Afterwards, they traded Oubre to the Golden State Warriors, already one of the best teams in the league. Throughout Oubre’s career, the 24-year-old has played for the Washington Wizards, the Phoenix Suns and now is getting shipped to the Warriors before playing a single game with the Thunder.
Oubre has shown consistent growth throughout his career, averaging about 18 points and 6 rebounds per game during the 2019-2020 season. It doesn’t make too much sense as to why the Thunder decided to trade Oubre, especially considering that all they got back for him was a projected late first-round pick, which could end up converting into two second-round picks.

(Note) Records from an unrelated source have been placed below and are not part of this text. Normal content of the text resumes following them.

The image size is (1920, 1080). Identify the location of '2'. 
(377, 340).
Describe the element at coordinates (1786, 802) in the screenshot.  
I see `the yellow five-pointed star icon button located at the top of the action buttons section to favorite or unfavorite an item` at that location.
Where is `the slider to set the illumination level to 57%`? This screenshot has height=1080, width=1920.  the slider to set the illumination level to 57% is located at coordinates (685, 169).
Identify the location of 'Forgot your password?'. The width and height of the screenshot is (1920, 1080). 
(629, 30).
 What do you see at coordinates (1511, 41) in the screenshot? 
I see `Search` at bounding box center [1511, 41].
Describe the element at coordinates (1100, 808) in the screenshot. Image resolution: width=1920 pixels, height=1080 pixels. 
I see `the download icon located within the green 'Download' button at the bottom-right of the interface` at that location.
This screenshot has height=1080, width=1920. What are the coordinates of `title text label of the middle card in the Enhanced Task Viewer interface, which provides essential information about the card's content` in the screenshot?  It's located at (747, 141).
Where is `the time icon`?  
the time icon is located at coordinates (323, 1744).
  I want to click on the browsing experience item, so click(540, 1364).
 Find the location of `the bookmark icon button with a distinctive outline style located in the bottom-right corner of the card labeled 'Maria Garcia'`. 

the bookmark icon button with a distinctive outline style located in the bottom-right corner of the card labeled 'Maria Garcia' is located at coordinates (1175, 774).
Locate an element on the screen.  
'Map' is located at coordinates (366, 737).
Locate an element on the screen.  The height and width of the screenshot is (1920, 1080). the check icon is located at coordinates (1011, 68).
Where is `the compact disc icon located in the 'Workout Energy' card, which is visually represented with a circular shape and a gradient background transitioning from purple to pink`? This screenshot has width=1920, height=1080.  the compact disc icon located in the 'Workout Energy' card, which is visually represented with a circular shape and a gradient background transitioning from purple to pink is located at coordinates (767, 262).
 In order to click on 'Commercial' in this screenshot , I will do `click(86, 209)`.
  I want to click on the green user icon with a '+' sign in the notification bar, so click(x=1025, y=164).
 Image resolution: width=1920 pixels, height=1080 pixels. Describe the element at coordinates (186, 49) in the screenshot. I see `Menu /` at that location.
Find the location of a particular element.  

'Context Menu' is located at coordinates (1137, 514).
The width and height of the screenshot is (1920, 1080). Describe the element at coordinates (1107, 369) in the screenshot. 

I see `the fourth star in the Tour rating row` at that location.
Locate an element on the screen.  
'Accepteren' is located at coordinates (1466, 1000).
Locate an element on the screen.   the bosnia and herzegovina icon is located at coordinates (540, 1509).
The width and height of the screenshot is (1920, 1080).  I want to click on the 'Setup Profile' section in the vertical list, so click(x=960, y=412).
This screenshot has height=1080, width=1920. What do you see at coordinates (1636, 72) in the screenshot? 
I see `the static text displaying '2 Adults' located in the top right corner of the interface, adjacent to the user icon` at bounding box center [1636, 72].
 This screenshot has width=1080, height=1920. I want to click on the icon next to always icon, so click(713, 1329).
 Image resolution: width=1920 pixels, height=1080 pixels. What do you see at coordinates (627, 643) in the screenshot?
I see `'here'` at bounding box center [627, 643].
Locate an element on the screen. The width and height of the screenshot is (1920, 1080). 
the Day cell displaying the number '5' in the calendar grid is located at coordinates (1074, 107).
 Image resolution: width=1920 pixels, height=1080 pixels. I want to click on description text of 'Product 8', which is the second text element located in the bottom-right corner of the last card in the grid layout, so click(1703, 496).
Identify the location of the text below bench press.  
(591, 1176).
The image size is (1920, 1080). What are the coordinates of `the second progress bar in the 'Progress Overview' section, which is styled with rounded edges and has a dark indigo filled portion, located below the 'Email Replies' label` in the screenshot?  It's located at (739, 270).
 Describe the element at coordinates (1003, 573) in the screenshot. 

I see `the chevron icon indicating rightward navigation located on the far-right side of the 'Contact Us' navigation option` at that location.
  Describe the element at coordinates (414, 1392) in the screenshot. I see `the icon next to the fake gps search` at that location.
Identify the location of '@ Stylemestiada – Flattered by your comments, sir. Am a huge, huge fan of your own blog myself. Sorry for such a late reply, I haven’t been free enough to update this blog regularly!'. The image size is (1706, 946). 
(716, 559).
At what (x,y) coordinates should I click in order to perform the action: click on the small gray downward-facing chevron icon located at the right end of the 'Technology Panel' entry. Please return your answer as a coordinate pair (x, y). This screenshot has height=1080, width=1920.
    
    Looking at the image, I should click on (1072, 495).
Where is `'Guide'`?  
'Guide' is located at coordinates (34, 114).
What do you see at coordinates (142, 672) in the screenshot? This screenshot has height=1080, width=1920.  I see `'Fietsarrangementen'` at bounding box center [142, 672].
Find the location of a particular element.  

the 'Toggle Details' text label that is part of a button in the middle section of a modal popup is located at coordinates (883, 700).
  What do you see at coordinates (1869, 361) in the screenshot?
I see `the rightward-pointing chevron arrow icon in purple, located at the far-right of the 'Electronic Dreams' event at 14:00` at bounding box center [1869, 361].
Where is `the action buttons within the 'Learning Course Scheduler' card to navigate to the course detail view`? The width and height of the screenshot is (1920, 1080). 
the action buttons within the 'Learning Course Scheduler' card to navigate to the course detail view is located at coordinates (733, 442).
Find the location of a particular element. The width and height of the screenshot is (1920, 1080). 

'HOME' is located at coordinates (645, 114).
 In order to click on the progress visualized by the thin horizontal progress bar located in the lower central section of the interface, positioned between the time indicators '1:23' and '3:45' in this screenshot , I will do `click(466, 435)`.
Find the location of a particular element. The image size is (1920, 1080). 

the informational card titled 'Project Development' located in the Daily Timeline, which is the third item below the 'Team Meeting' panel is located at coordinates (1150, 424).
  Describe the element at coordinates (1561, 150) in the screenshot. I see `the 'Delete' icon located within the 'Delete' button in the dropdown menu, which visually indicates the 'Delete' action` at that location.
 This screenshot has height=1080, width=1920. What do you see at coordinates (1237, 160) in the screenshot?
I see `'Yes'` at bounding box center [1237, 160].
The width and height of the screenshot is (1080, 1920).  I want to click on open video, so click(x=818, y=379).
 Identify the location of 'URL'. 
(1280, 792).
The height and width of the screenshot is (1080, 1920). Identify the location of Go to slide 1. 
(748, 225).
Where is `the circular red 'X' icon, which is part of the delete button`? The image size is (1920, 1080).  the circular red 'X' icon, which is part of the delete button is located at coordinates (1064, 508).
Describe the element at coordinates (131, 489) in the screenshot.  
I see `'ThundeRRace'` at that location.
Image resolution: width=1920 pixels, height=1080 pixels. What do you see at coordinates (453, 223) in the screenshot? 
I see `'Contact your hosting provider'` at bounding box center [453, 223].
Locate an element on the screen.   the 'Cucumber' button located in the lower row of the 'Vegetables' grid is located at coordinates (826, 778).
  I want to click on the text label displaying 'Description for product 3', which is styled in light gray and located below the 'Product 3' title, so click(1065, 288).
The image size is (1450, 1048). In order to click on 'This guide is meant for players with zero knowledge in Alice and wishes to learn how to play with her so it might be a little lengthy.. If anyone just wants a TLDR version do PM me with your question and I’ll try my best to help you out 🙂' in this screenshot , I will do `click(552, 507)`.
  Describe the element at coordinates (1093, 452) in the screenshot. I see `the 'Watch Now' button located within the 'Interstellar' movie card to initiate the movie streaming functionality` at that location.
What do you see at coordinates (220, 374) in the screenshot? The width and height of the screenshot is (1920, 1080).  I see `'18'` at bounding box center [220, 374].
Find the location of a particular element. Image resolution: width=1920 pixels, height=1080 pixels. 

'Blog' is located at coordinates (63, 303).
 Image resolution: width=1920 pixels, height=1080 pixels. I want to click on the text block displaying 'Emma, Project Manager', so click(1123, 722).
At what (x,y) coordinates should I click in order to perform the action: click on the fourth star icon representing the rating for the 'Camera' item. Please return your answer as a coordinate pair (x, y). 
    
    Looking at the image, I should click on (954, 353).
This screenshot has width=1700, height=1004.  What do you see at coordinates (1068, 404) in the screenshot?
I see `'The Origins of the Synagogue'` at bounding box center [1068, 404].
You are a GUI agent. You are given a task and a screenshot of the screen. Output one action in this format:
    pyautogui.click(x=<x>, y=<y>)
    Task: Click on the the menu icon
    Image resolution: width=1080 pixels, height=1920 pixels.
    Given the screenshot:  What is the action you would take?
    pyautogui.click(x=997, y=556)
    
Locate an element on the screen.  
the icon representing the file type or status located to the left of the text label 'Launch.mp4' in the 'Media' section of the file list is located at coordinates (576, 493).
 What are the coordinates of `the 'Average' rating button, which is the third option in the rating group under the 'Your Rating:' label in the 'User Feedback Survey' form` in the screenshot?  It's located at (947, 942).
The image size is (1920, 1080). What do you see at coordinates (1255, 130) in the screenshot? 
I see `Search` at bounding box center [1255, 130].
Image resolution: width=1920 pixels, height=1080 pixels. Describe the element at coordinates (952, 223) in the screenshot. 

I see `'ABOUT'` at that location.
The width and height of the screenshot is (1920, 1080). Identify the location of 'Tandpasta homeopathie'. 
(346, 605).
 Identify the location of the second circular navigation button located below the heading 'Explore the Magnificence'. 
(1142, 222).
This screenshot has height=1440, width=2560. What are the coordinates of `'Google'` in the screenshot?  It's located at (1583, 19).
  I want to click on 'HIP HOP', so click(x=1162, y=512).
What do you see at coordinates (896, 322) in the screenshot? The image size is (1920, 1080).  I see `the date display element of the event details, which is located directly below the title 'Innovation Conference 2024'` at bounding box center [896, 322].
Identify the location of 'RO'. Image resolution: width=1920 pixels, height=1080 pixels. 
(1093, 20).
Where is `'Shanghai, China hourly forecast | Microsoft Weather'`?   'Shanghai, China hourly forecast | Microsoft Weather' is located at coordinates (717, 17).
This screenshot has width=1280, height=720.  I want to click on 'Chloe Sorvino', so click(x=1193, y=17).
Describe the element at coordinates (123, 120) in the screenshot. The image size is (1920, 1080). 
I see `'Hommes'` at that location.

Over the next six drafts, from 2021-2027, the Thunder will have eighteen first-round picks. That’s a massive haul of picks, although there is no guarantee that the Thunder will have those players all on the same team. The Thunder, setting the tone over the last decade, they do not like to keep the roster the same for too long.
The Thunder have had an extremely talented roster, which at one point had James Harden, Russell Westbrook and Kevin Durant. Harden was the first to be traded. When the Thunder blew a 3-1 lead to the Warriors, Durant abandoned ship and joined the Warriors. Westbrook was the last one to go, getting traded to Houston where he reunited with Harden.
Before getting traded to Houston, the Thunder had a big three of Westbrook, Paul George and Adams. That didn’t work out so the Thunder were once again thrust into rebuilding mode.
When will this stop? Eventually, the Thunder will have to stop preparing for the future and start preparing for the present. Young talent is great but there also needs to be a veteran presence to mold the young talent into formidable NBA talent. Right now, it seems as if the Thunder are not worried about the veteran presence. The direction of the team is unclear for now, especially after trading away Oubre, but Sam Presti, the general manager of the Thunder, is one of the best in the league and might have some more tricks to play over the next couple of weeks and/or season.